- PhD in Statistics, Duke University, 2003
My research focuses on the development of stochastic models for phenomena that exhibit complex dependencies, particularly when the dependencies are spatial and/or temporal in nature. I frequently employ the Bayesian hierarchical modeling paradigm in my research and regularly work on problems that are high dimensional and, consequently, computationally intensive. My methodological contributions have been in the areas of dimension reduction for spatio-temporal data, the development of covariate-driven nonstationary spatial models, data-augmentation algorithms for spatial generalized linear (mixed) models, latent space models for two-mode networks, and model-based comparisons of networks. Much of my research is motivated by applications in the environmental, social, and health sciences. I currently collaborate with social scientists at Ohio State on the Adolescent Health and Development in Context Study, a longitudinal study of adolescents and their daily activity patterns.
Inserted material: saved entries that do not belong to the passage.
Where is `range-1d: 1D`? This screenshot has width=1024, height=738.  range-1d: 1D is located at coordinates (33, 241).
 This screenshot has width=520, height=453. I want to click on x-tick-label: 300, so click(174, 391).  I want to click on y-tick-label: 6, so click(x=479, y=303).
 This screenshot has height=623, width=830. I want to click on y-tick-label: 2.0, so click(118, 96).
Catherine (Kate) Calder is a professor of statistics at The Ohio State University and currently serves as co-director of MBI. She is a faculty affiliate of the Institute for Population Research and the Translational Data Analytics Institute at Ohio State. She is currently an associate editor for the Annals of Applied Statistics and Bayesian Analysis and has served the profession through various elected roles in sections of the American Statistical Association (ASA) and in the International Society for Bayesian Analysis. Her research has been funded by the NIH, NSF, NASA, and other agencies and foundations. She received the ASA Section on Statistics and the Environment’s 2013 Young Investigator Award and was elected Fellow of the ASA in 2014.